At a meeting in the northern English city of Liverpool, the G-7 delegates said they were united in their condemnation of Russia’s military build-up near Ukraine and they called on Moscow to de-escalate.
“Russia should be in no doubt that further military aggression against Ukraine would have massive consequences and severe cost in response,” said the statement.
“We reaffirm our unwavering commitment to Ukraine’s sovereignty and territorial integrity, as well as the right of any sovereign state to determine its own future.”
A statement released by the Russian Embassy in London on Saturday evening, before the joint G-7 document was reported, said that Britain’s frequent use of the phrase “Russian aggression” during the Liverpool meeting was misleading and designed to create a cause for the G-7 to rally round.
“Russia has made numerous offers to Nato on ways to decrease tensions. The G-7 forum could be an opportunity to discuss them, but so far we hear nothing but aggressive slogans,” the embassy said.

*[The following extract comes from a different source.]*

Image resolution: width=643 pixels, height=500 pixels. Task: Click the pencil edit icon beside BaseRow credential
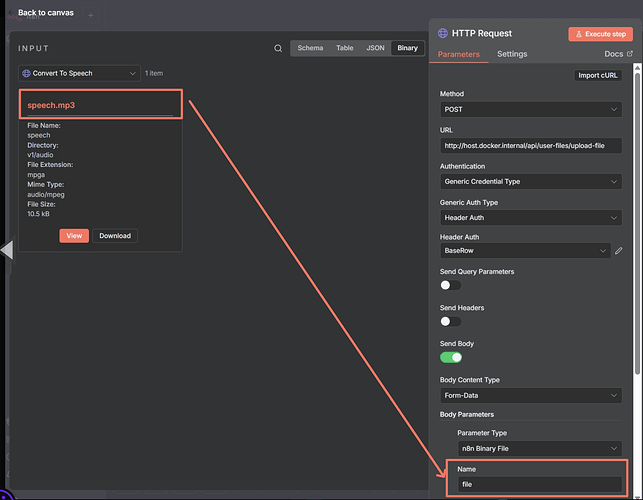[x=619, y=251]
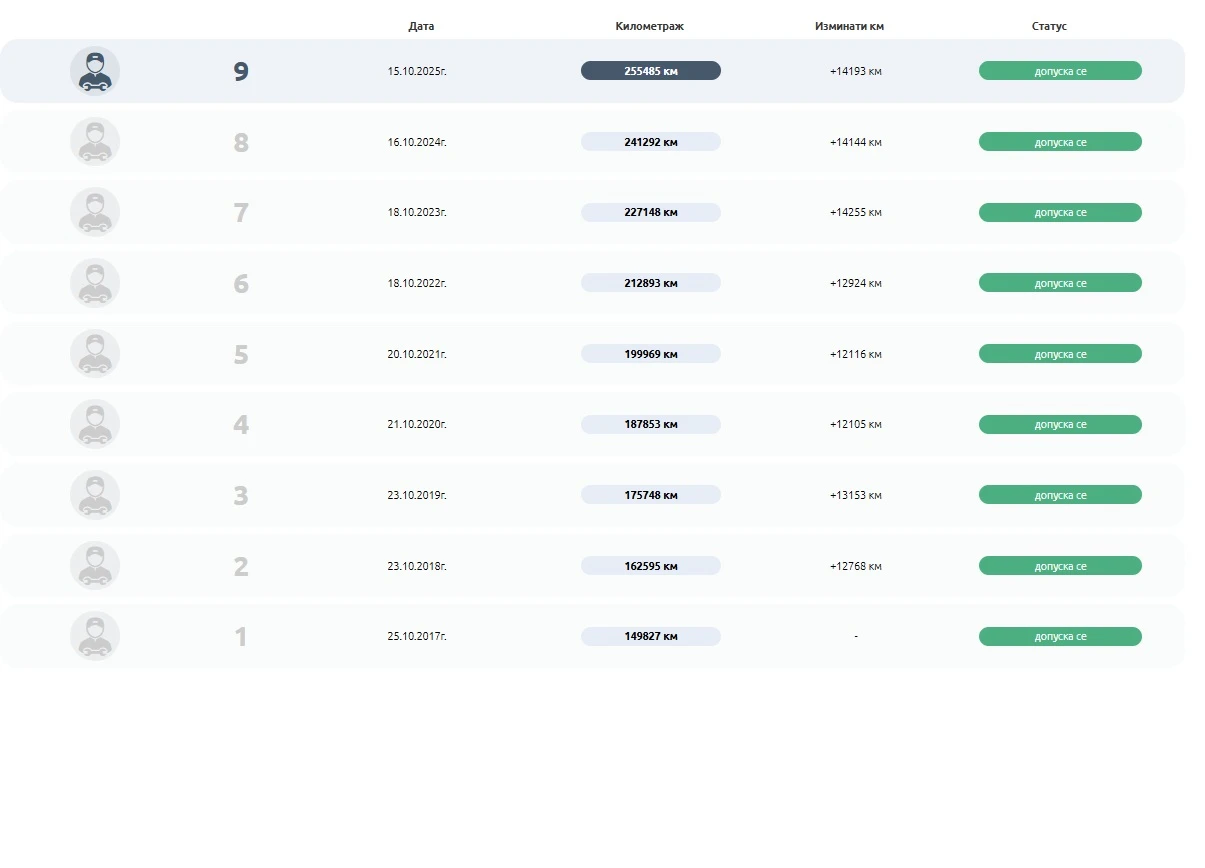Click the Километраж column header
Viewport: 1205px width, 868px height.
coord(650,26)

For Moscow, the growing Nato embrace of a neighbouring former Soviet republic – and what it sees as the nightmare possibility of alliance missiles in Ukraine targeted against Russia – is a “red line” it will not allow to be crossed.
Mr Putin has demanded legally binding security guarantees that Nato will not expand further east or place its weapons close to Russian territory; Washington has repeatedly said no country can veto Ukraine’s Nato hopes.
In 2014 Russia seized the Black Sea peninsula of Crimea from Ukraine, prompting the West to impose sanctions on Russia.
The Kremlin yesterday said that Mr Putin told US President Joe Biden that Russian troops posed no threat and that Moscow was being demonised for moving troops around its own territory.
Mr Putin and Mr Biden have agreed to hold more talks, Moscow said.
Kremlin spokesman Dmitry Peskov said there were very serious conceptual differences between Russia and the United States on Moscow’s “red lines”.
The G-7 comprises Britain, France, Germany, Italy, Japan, Canada and the United States, as well as a representative from the European Union.
“We call on Russia to de-escalate, pursue diplomatic channels and abide by its international commitments on transparency of military activities,” the G-7 said.
“We reconfirm our support for the efforts of France and Germany in the Normandy Format to achieve full implementation of the Minsk Agreements in order to resolve the conflict in eastern Ukraine.”
Earlier in the day, Russian state TV released comments by Mr Putin, in which he lamented the collapse of the Soviet Union three decades ago as the demise of what he called “historical Russia”.
“It was a disintegration of historical Russia under the name of the Soviet Union,” Mr Putin said of the 1991 breakup, in comments aired as part of a documentary film called “Russia. New History”.
The comments by Mr Putin, who served in the Soviet-era KGB, show how he viewed the collapse of the Soviet Union as a setback for Russian power. Ukraine was one of 15 Soviet republics.
Earlier this year, Mr Putin published an article on the Kremlin website setting out why he believed Russia’s southern neighbour and its people were an integral part of Russian history and culture.
This view is rejected by Kiev as a politically motivated and over-simplified version of history.